Required action ▸ For the entries below, the result should be an exact transcription of the lines from the one with "Retweet the Glasses Malone tweet" up to and including the one with "Task: Click the Thank", and only those.

Exercise materials ▸
++++++++++

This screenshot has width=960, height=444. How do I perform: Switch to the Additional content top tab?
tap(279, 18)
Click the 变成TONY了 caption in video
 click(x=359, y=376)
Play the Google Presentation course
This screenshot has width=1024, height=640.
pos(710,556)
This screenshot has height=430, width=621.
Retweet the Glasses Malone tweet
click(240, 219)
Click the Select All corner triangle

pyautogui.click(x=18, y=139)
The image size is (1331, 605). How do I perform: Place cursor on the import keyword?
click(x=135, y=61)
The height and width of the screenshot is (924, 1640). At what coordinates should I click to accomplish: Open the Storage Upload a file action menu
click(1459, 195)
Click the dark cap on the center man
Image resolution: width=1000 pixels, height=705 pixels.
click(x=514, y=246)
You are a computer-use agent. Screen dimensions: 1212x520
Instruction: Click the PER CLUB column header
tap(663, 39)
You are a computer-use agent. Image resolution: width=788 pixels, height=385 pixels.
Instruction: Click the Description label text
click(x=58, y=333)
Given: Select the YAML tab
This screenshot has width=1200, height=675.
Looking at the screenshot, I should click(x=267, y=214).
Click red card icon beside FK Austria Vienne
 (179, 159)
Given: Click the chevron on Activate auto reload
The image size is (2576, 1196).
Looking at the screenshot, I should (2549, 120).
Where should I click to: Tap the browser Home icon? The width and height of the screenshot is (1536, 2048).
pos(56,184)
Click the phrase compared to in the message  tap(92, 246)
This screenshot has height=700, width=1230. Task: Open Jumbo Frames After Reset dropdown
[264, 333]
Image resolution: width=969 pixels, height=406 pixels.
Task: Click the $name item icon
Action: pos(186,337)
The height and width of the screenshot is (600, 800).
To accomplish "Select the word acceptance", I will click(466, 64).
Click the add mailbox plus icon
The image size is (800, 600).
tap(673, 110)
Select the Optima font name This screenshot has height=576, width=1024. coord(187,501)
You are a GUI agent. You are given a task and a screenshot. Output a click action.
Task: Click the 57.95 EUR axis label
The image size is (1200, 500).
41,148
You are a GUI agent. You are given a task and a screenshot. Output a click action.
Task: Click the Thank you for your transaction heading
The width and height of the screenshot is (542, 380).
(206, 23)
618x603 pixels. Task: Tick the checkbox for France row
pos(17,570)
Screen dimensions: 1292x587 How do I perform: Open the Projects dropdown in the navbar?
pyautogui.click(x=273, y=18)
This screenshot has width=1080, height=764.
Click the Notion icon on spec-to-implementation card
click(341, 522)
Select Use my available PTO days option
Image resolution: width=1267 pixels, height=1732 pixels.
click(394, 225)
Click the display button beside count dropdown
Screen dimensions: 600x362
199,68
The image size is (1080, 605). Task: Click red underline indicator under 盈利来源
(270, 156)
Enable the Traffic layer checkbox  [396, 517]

++++++++++

Your solution ▸
Retweet the Glasses Malone tweet
click(240, 219)
Click the Select All corner triangle

pyautogui.click(x=18, y=139)
The image size is (1331, 605). How do I perform: Place cursor on the import keyword?
click(x=135, y=61)
The height and width of the screenshot is (924, 1640). At what coordinates should I click to accomplish: Open the Storage Upload a file action menu
click(1459, 195)
Click the dark cap on the center man
Image resolution: width=1000 pixels, height=705 pixels.
click(x=514, y=246)
You are a computer-use agent. Screen dimensions: 1212x520
Instruction: Click the PER CLUB column header
tap(663, 39)
You are a computer-use agent. Image resolution: width=788 pixels, height=385 pixels.
Instruction: Click the Description label text
click(x=58, y=333)
Given: Select the YAML tab
This screenshot has width=1200, height=675.
Looking at the screenshot, I should click(x=267, y=214).
Click red card icon beside FK Austria Vienne
 (179, 159)
Given: Click the chevron on Activate auto reload
The image size is (2576, 1196).
Looking at the screenshot, I should (2549, 120).
Where should I click to: Tap the browser Home icon? The width and height of the screenshot is (1536, 2048).
pos(56,184)
Click the phrase compared to in the message  tap(92, 246)
This screenshot has height=700, width=1230. Task: Open Jumbo Frames After Reset dropdown
[264, 333]
Image resolution: width=969 pixels, height=406 pixels.
Task: Click the $name item icon
Action: pos(186,337)
The height and width of the screenshot is (600, 800).
To accomplish "Select the word acceptance", I will click(466, 64).
Click the add mailbox plus icon
The image size is (800, 600).
tap(673, 110)
Select the Optima font name This screenshot has height=576, width=1024. coord(187,501)
You are a GUI agent. You are given a task and a screenshot. Output a click action.
Task: Click the 57.95 EUR axis label
The image size is (1200, 500).
41,148
You are a GUI agent. You are given a task and a screenshot. Output a click action.
Task: Click the Thank you for your transaction heading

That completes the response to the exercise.